## What the task requires
Please continue the passage on running marea and preparing abstracts for it, picking up right after its last sentence.

## Given passage

= = = =

Running marea
MAREA (marea adamantly resists egregious acronyms) is a tool for processing PubMed abstracts. Ravanmehr et al for additional information.
The README of marea presents details on how to run the scripts. For the current project, we downloaded abstracts from NCBI's FTP site, which makes available gzipped .xml files containing titles, abstracts, and metadata for all PubMed articles. We used the xml2txt.py
script to extract the required fields from the abstracts. We then chose abstracts published between 2010 and 2020.
Using Your Own Data and Concept Replacement Tool.
For our experiments, we used PubTator to perform concept replacement, and the above file has already been processed with PubTator. You can use any analogous file and perform concept replacement by any method. Ensure the output is formatted in three tab-separated columns with column 1 being the PubMed identifier, column 2 being the year of publication, and column 3 being the abstract text with concept replacements. The following table shows an example.

= = = =

## Excerpted records

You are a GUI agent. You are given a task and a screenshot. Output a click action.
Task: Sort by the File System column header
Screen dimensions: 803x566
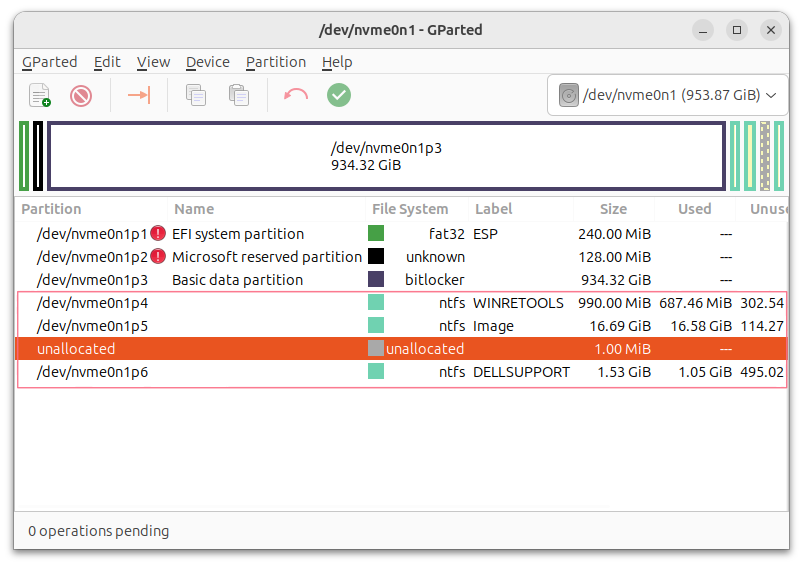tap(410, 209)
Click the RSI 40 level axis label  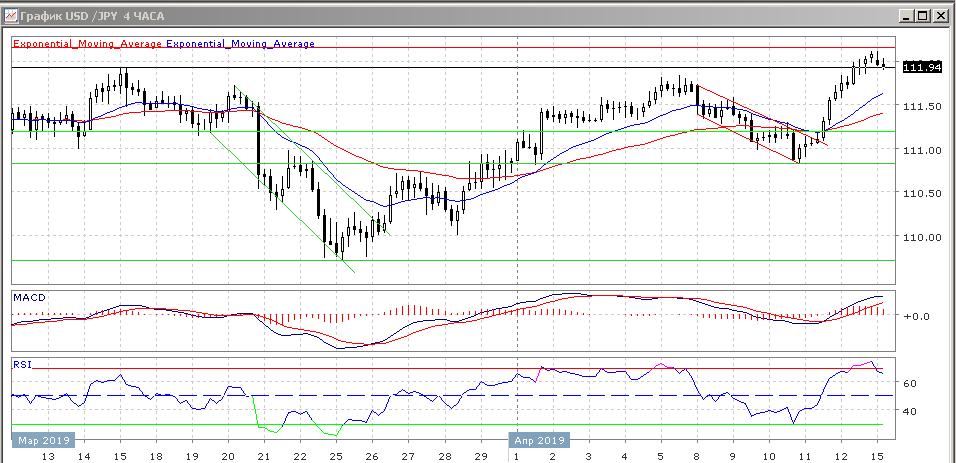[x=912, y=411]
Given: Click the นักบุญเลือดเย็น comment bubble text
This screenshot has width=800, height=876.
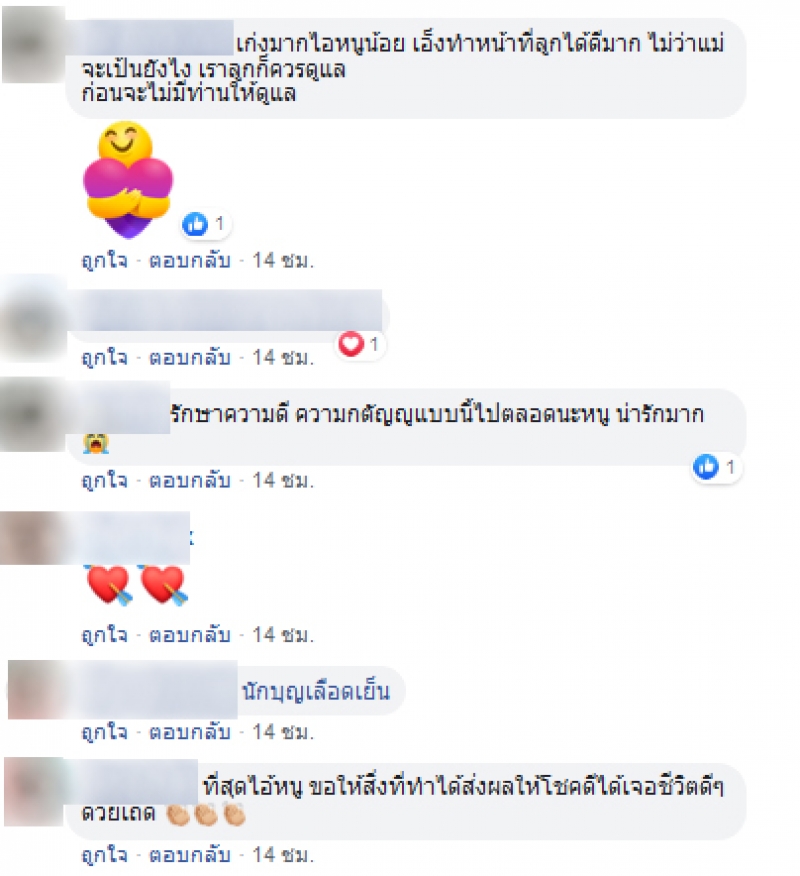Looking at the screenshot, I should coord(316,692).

= = = =

## Answer for the task
Column 1 | Column 2 | Column 3 |
---|---|---|
35509584 | 2022 | endoscope control extend ... meshd009369 frontal convexity technical note .... |
35444774 | 2022 | meshd008223 ncbigene4609 ncbigene4609 ncbigene596 ncbigene596 ncbigene604 ncbigene604 rearrangement review diagnosis treatment modern era classification meshd009369 depends immunomorphological |
34433723 | 2021 | unusual meshd006471 mimic rupture solitary gastric varix due meshd046152 exogenous growth meshd046152 lead meshd006471 usual |
PubTator
Biomedical concept replacement was performed using resources from the PubTator Central project. The pubtate.py
script from the marea project was used to process the above files.